**Assignment**
Count the lines that contain the string "support" in the records beneath, and respond with the number only.

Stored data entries

________

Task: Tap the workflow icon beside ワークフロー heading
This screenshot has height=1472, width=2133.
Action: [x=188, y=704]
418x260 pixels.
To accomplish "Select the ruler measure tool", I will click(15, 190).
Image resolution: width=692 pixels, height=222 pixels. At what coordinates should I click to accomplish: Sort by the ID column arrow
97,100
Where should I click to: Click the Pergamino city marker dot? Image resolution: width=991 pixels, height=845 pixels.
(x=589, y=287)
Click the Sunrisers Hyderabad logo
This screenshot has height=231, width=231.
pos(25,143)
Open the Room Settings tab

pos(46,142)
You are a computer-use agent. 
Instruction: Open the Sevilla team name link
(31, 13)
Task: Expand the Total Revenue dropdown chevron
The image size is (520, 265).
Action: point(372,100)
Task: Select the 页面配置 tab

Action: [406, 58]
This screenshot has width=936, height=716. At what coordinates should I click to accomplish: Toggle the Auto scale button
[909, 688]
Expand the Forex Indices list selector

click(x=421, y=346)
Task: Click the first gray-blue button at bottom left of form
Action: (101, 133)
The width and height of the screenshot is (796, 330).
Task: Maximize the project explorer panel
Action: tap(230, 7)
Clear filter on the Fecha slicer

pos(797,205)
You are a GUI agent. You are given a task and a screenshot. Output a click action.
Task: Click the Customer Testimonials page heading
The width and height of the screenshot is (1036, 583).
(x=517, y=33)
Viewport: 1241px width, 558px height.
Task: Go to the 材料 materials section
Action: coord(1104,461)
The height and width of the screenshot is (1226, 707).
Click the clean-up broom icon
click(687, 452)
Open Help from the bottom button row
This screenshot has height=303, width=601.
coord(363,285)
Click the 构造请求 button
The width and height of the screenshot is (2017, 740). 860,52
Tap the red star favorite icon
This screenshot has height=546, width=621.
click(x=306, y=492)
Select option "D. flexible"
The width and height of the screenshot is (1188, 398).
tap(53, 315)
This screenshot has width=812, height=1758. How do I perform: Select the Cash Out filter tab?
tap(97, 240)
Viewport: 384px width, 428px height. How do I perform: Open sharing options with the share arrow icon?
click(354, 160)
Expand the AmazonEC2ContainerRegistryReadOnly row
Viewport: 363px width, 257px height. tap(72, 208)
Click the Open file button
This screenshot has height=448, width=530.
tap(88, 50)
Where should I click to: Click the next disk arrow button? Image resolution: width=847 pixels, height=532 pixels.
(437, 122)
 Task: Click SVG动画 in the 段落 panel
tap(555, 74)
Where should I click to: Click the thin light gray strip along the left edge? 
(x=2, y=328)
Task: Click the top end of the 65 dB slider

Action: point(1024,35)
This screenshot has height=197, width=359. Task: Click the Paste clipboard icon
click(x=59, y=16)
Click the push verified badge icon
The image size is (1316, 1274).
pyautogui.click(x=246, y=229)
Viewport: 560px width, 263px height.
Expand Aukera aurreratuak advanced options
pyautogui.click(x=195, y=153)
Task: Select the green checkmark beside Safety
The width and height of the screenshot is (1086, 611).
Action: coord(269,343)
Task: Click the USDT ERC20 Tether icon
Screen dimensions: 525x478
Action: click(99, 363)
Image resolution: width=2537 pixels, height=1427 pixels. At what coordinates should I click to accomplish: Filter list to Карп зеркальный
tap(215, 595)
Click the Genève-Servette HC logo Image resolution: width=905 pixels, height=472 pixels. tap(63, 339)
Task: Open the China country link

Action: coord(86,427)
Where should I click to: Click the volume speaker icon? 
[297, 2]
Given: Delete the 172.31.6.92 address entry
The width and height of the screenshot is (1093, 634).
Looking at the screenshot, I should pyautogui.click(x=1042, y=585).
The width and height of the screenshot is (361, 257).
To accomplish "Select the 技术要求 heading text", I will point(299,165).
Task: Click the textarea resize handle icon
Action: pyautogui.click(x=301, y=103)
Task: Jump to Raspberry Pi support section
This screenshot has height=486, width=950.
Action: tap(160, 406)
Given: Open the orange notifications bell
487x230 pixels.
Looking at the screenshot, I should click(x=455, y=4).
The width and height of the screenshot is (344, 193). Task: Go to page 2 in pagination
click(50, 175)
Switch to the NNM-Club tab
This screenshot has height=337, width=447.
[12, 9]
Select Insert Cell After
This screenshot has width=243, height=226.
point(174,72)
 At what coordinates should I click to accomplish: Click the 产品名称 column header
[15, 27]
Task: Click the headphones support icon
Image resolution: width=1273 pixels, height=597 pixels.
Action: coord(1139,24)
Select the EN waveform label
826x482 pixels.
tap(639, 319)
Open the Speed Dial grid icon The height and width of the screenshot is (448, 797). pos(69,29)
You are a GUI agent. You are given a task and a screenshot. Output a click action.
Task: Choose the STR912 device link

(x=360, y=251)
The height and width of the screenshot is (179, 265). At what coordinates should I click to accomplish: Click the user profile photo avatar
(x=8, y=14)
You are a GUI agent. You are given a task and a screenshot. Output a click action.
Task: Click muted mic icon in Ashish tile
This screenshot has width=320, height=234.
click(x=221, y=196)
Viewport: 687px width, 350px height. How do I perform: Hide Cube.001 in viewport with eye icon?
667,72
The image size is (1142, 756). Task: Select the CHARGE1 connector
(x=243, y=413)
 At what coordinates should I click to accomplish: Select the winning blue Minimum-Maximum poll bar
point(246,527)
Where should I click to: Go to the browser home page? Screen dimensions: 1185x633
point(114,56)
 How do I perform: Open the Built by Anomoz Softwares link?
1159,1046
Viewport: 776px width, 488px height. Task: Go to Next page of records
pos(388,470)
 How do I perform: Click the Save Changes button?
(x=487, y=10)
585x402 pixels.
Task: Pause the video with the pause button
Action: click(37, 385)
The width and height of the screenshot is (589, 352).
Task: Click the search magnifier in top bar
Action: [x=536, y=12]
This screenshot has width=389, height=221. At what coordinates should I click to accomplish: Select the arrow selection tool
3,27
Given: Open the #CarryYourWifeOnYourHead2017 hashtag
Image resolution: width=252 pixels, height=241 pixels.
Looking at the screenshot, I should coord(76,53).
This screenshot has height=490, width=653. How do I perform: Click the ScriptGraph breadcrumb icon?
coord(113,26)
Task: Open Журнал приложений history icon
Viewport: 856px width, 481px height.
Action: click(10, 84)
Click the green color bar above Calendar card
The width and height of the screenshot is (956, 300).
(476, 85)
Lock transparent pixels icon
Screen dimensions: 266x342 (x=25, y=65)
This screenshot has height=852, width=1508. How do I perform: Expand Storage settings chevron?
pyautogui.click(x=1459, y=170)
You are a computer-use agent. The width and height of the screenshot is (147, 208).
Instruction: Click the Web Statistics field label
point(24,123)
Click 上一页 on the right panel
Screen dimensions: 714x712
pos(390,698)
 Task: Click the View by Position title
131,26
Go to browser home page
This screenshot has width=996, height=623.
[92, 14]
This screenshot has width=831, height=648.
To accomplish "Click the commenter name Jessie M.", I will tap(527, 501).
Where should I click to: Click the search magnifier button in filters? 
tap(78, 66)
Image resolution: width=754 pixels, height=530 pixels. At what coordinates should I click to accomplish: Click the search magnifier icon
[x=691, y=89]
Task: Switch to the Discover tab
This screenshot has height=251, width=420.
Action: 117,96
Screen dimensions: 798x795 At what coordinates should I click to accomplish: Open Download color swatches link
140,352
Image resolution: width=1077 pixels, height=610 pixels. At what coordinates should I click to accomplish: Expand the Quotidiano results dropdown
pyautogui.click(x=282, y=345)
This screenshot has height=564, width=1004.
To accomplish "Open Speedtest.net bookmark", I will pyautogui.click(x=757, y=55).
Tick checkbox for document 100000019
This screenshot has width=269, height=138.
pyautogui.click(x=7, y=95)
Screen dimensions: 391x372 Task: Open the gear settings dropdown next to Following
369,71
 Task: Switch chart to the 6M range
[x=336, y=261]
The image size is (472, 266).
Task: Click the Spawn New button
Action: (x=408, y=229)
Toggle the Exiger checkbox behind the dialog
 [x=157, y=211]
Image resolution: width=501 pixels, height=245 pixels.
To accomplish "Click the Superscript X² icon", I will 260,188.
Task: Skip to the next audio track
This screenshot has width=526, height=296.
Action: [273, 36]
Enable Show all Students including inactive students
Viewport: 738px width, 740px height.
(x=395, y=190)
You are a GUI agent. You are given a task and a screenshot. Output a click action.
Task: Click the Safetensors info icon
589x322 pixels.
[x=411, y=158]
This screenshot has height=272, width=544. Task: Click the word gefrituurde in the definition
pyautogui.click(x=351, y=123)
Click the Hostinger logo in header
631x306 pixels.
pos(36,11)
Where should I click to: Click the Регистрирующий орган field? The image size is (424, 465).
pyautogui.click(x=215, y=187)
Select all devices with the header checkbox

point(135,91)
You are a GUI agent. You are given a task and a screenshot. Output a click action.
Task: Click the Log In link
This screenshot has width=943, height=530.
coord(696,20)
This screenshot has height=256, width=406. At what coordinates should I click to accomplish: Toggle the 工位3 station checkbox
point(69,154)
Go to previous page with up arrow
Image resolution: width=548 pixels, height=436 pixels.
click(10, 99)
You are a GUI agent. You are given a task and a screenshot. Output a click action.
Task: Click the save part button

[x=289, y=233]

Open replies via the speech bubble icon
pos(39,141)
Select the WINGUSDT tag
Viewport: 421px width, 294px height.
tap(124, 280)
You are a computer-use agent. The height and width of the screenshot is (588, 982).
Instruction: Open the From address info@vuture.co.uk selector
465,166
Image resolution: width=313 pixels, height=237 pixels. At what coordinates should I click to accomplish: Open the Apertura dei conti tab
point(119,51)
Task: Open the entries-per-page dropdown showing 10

________

**Result of this exercise**
2